Le marché obligataire largement dominé en Europe par les émissions d'Etat et de collectivités locales pourrait s'étendre assez rapidement aux entreprises du secteur privé. Depuis janvier 1997, 55 émissions d’emprunts convertibles en euro représentant 20 milliards de dollars (5% des émissions) ont eu lieu, sans compter les emprunts "parallèles" en plusieurs devises européennes, de la part d’émetteurs significatifs (Banque Européenne d'Investissement, Siemens, Société Générale..). Ces émissions ont toutes été sursouscrites et le Mexique est devenu récemment le premier pays non européen à y avoir recours.

Des instruments plus spéculatifs, comme les obligations "pourries" ("junk bonds") à haut risque, mais haut rendement, pourraient aussi se développer. Une demi-douzaine d’émissions en ce sens (Moulinex, Bull...) ont déjà eu lieu.

L'unification du marché européen des taux d'intérêt se traduira probablement pas une disparition rapide des produits nationaux au profit de contrats de référence européens. Les courtes maturités - il en existe six à trois mois en Europe - seront à priori les plus vulnérables compte tenu de la mise en oeuvre de la politique monétaire unique. Les contrats d'échéance plus longues - cinq ans et trente ans, sur le modèle anglo-saxon - connaîtront probablement un vif essor. La bataille pour le "benchmark" européen fait déjà rage entre émetteurs souverains qui rivalisent pour séduire les investisseurs institutionnels. Elle implique plus encore les marchés dérivés qui cherchent à capter la liquidité soit sur les contrats existants destinés à devenir des produits de référence, soit sur de nouveaux produits. La "guerre des tarifs" actuelle entre le DTB et le Liffe témoignent des enjeux de cette lutte acharnée pour atteindre la masse critique susceptible d'assurer la survie dans le futur univers euro.
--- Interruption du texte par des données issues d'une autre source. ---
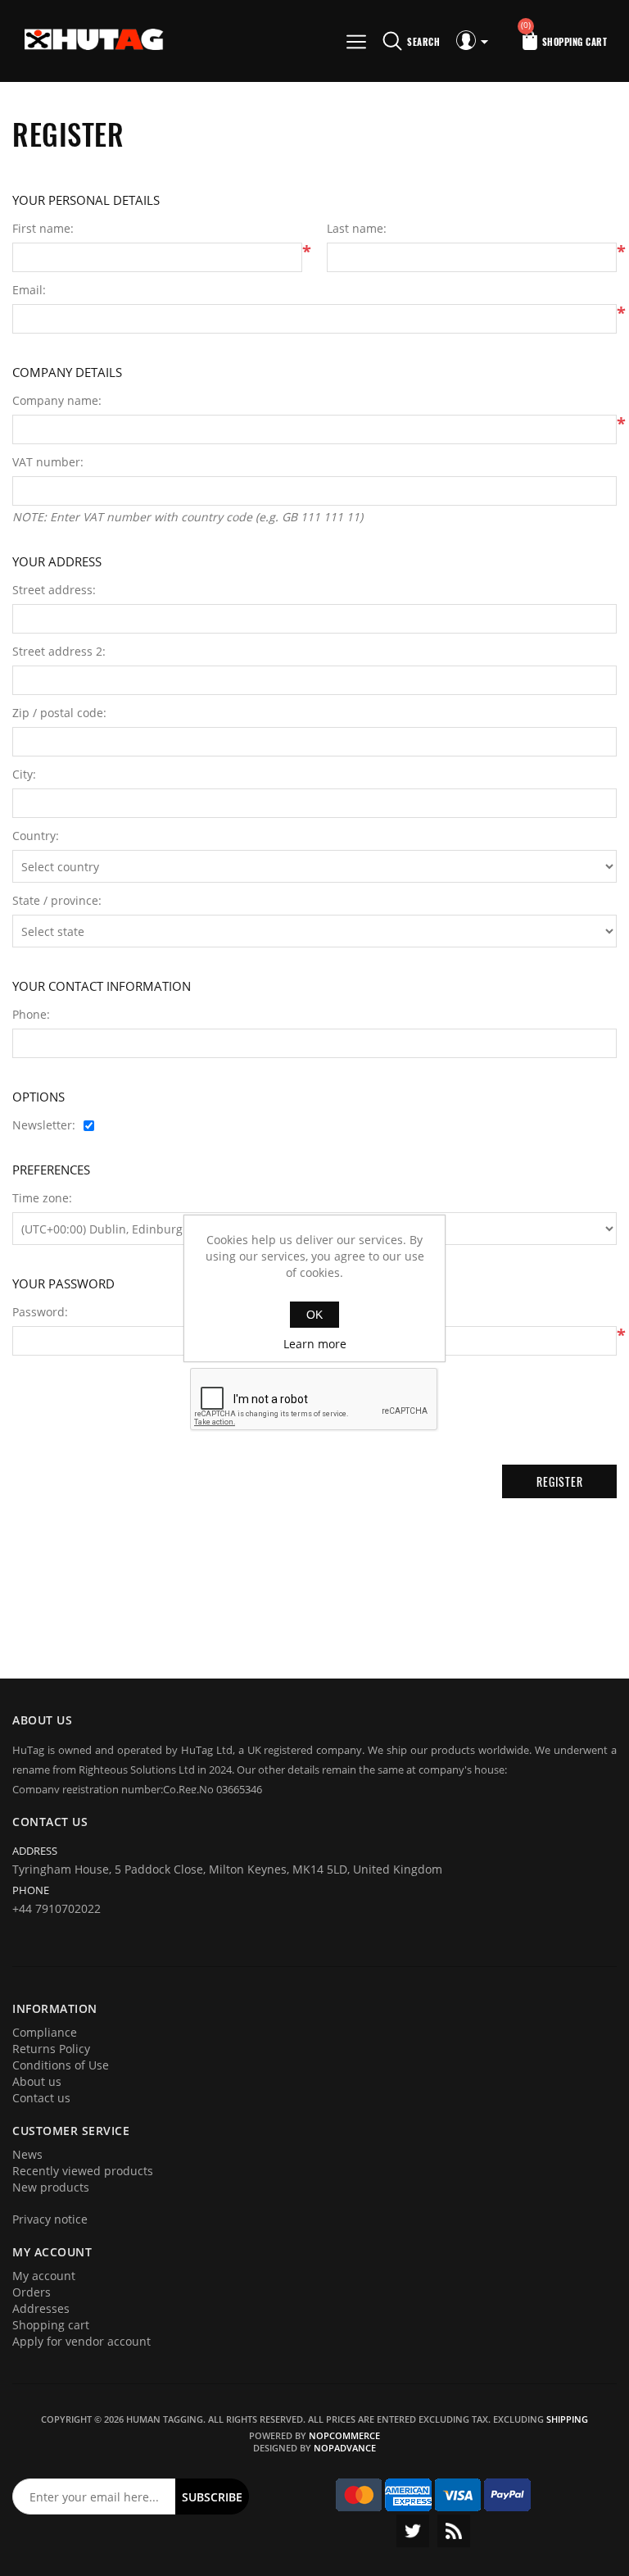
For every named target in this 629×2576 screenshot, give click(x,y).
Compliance (44, 2032)
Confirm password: (378, 1312)
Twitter (412, 2531)
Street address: (54, 590)
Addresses (41, 2308)
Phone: (31, 1014)
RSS (453, 2531)
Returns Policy (51, 2048)
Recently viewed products (82, 2170)
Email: (29, 290)
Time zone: (42, 1198)
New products (50, 2187)
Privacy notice (50, 2219)
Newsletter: (43, 1125)
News (27, 2154)
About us (36, 2081)
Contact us (41, 2098)
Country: (35, 836)
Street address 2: (59, 651)
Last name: (357, 228)
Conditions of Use (60, 2065)
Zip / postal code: (59, 713)
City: (24, 774)
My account (43, 2275)
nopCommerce (344, 2435)
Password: (40, 1312)
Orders (31, 2292)
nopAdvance (345, 2448)
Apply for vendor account (81, 2341)
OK (314, 1314)
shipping (567, 2419)
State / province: (57, 900)
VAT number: (48, 462)
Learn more (314, 1344)
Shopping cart (50, 2325)
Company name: (57, 401)
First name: (43, 228)
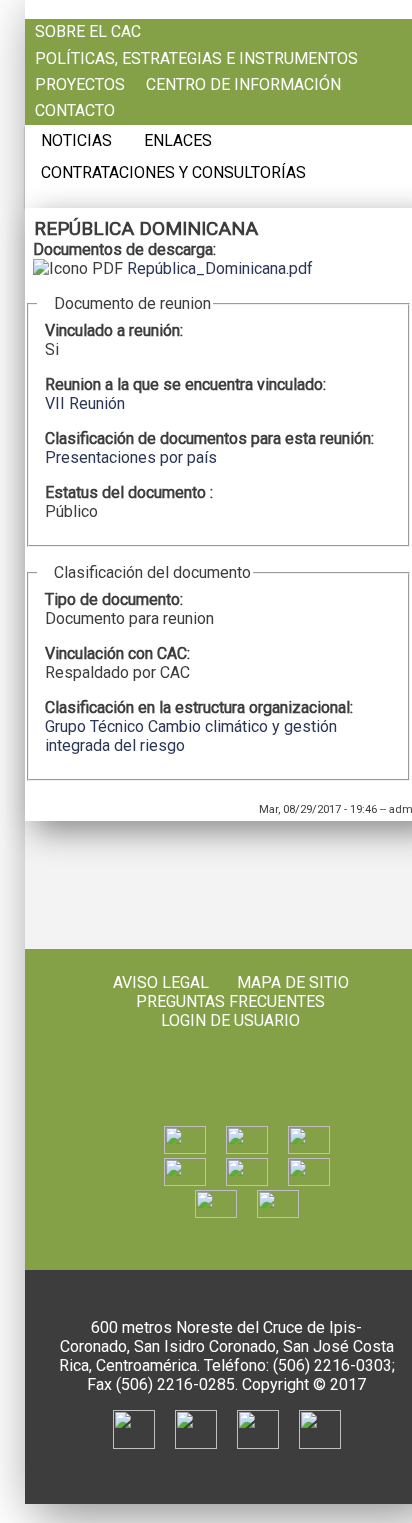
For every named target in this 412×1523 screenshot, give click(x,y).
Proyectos (80, 85)
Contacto (75, 111)
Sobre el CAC (88, 32)
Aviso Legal (161, 982)
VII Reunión (85, 403)
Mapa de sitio (293, 982)
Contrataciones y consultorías (173, 173)
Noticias (76, 141)
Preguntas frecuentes (230, 1001)
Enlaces (178, 141)
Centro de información (243, 85)
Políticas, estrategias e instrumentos (196, 59)
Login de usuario (230, 1020)
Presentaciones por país (131, 457)
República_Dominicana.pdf (220, 268)
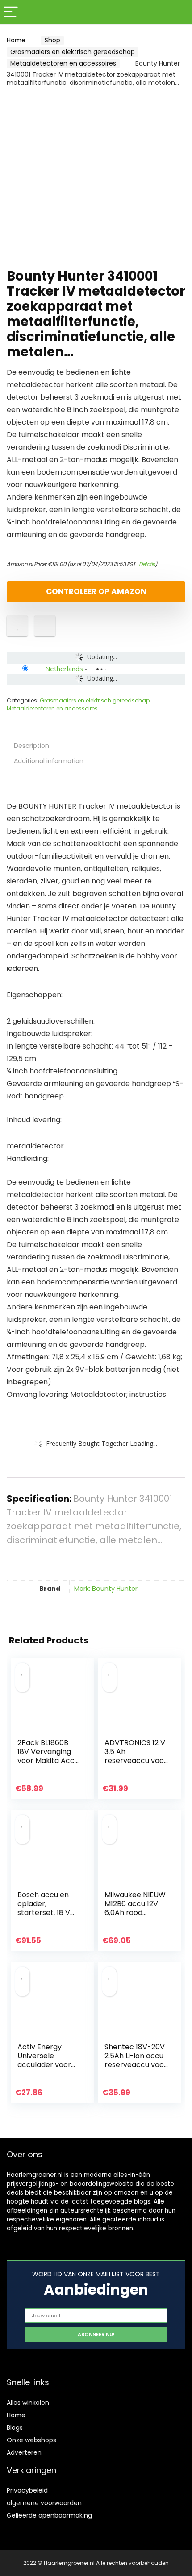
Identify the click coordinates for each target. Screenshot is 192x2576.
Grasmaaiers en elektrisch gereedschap (72, 51)
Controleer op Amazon (96, 591)
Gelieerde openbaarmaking (49, 2515)
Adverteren (24, 2452)
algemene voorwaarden (44, 2502)
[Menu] (10, 12)
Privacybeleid (27, 2490)
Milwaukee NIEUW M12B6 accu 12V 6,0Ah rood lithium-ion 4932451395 (135, 1913)
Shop (52, 40)
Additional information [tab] (48, 760)
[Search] (178, 12)
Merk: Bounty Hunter (106, 1588)
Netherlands (64, 668)
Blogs (15, 2427)
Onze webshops (31, 2440)
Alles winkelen (28, 2402)
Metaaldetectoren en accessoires (63, 63)
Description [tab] (31, 745)
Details (147, 564)
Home (16, 40)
L'Allemagne a ainsi entrepris de moderniser son marché de la dette publique. La France, dont le Trésor est l'émetteur principal et le plus régulier en écu, espère valoriser un gisement facilement convertible en euro et une décennie d'innovation qui ont fait de sa dette publique l’un des marchés les plus performants au monde, grâce notamment aux pensions livrées.

Les produits dérivés

En matière de produits dérivés, si l'avenir paraît incertain pour les plus petits marchés, la course est engagée entre les « poids lourds » européens, le Liffe, le DTB et le MATIF pour devenir directeur sur les principaux contrats de taux. Tous développent peu ou prou une triple stratégie faite d'alliance, d'adaptation de leur offre de produits et d'innovation technologique.

Des alliances se font aussi bien entre marchés dérivés et marchés sous-jacents du même pays (ainsi le récent rapprochement intervenu entre la SBF et le MATIF ou le rassemblement des marchés allemands en 1996 sous l'égide de la Deutsche Börse AG) qu'entre marchés européens (entre MATIF SA, la SBF-Bourse de Paris, Monep SA, la DBAG et la Bourse suisse), voire au delà des mers pour couvrir le spectre mondial (cf. les accords entre le Liffe et le CBOT, entre Paris et le Chicago Mercantile Exchange...). Ces convergences visent d'abord à accroître la synergie entre marchés d'une même place ou d’une même zone monétaire, voire entre marchés de zones horaires distinctes en prévision d'un univers où les produits de dérivés de taux seront moins nombreux et plus concentrés.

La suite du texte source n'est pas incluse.